Его внутренняя работа выявляла себя в такие минуты: он проводил своей левой рукой, кладя ее на правую щеку, вниз до подбородка, обхватывая его с обеих сторон и повторяя этот жест по нескольку раз, пока обдумывал какую-нибудь трудность.
Это были минуты сомнения, отвлечения от техники, критики своего детища и созидания. Я должна была находиться в состоянии оцепенения во все время сеансов и думать всегда о чем-то приятном, чтобы не нарушать гармонии единства поз и таким образом поддерживать нас обоих на высоте задачи.
Мы работали запоем, оба одинаково увлекаясь: он — удачным писанием, а я — важностью своего назначения.
Он все писал — я все сидела.
Часы, дни, недели летели, вот уже начался третий месяц позирования… да, я просидела три месяца!
В начале четвертого вдруг почувствовала нетерпение. Я знала, что он выполнил свою задачу, которую себе назначил, больше сказать на полотне ничего не мог, и я со спокойной совестью сбежала, именно сбежала в Петербург.
Три месяца совсем не так много, чтобы закончить портрет как следует и, главное, видеть, что дальше идти некуда. Очень может быть, что та уверенность, которая у него была в том, что модель не откажется позировать раньше, чем портрет будет закончен, дала ему спокойную и обдуманную работу с неподражаемой техникой.
Только теперь, на расстоянии пятидесяти лет, в спокойной старости, можно делать анализ чувств, нас так волновавших. Время молодости, чувства бессознательные, но можно сказать почти наверное, что было некоторое увлечение с обеих сторон, как бывает всегда с художниками; скажу больше, нет хорошего портрета без подобного увлечения».

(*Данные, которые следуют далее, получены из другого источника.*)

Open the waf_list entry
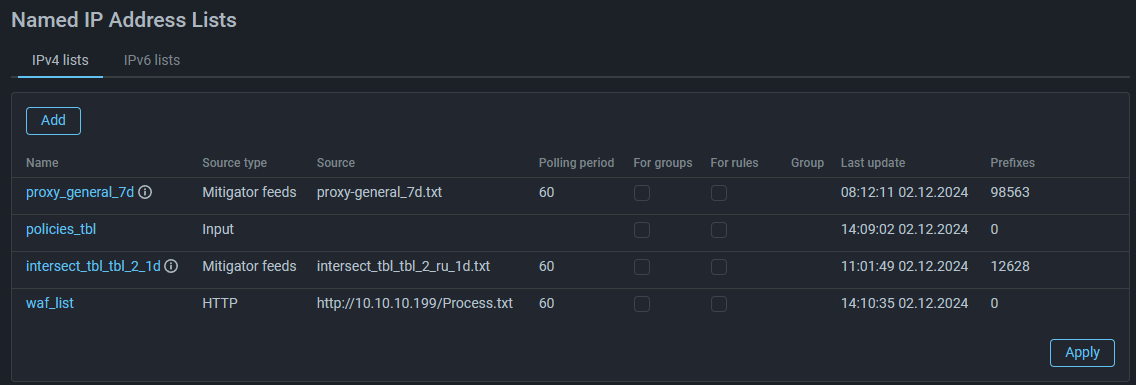The width and height of the screenshot is (1136, 385). click(50, 304)
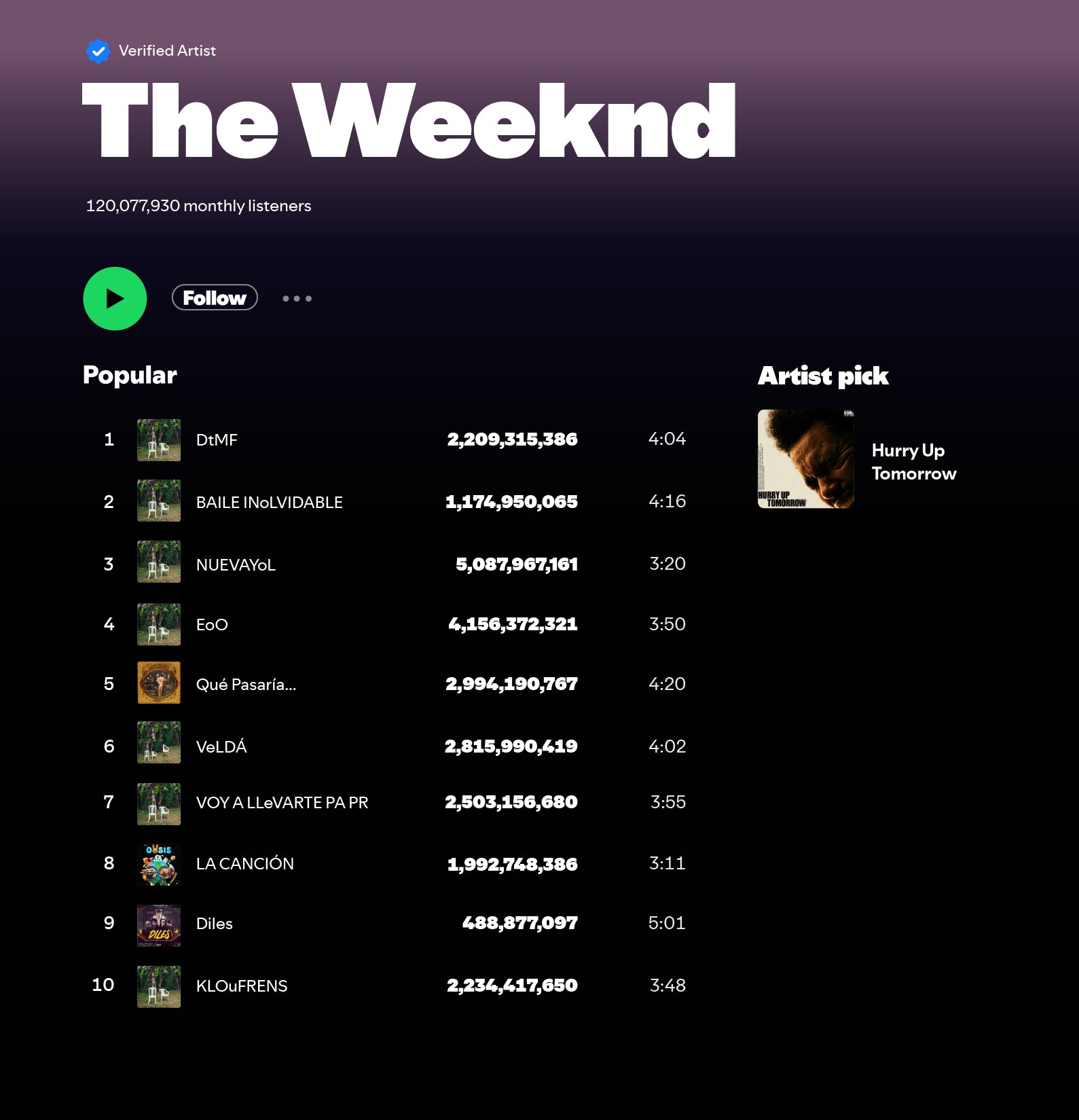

Портрет Маши Симанович, широко известный под названием «Девушка, освещенная солнцем», пожалуй, не менее интересен и своеобразен, чем «Девочка с персиками». Прежде всего поражает удивительная ясность и свежесть красок, всего колорита. Воздух прозрачен, пронизан светом и солнцем. Нет ни одного лишнего темного пятна. Любой другой художник, пиши он картину три месяца, обязательно «зажевал» бы, затемнил, запачкал живопись. Здесь она удивительно чиста и свежа, так свежа, словно художник еле-еле коснулся полотна кистью. Да и все, что происходит на картине, производит впечатление только-только случившегося. Девушка с распущенными бронзово-рыжими волосами только что села в тень под старое дерево. Солнце, пробиваясь сквозь листву, только что коснулось ее и даже еще не знает, где ему остановиться, оно скользит по волосам, по лицу, по белой кофточке, по рукам, по ярко-синей юбке. Молодой, здоровой, полной сил девушке непривычно сидеть без дела. Это случайный отдых — на минутку. Она сейчас вскочит, стряхнет с себя бесчисленные солнечные блики и побежит либо хлопотать по хозяйству, либо заниматься с детьми, а может быть, накинув на плечо полотенце, помчится с подругой на речку и там будет долго и шумно плавать.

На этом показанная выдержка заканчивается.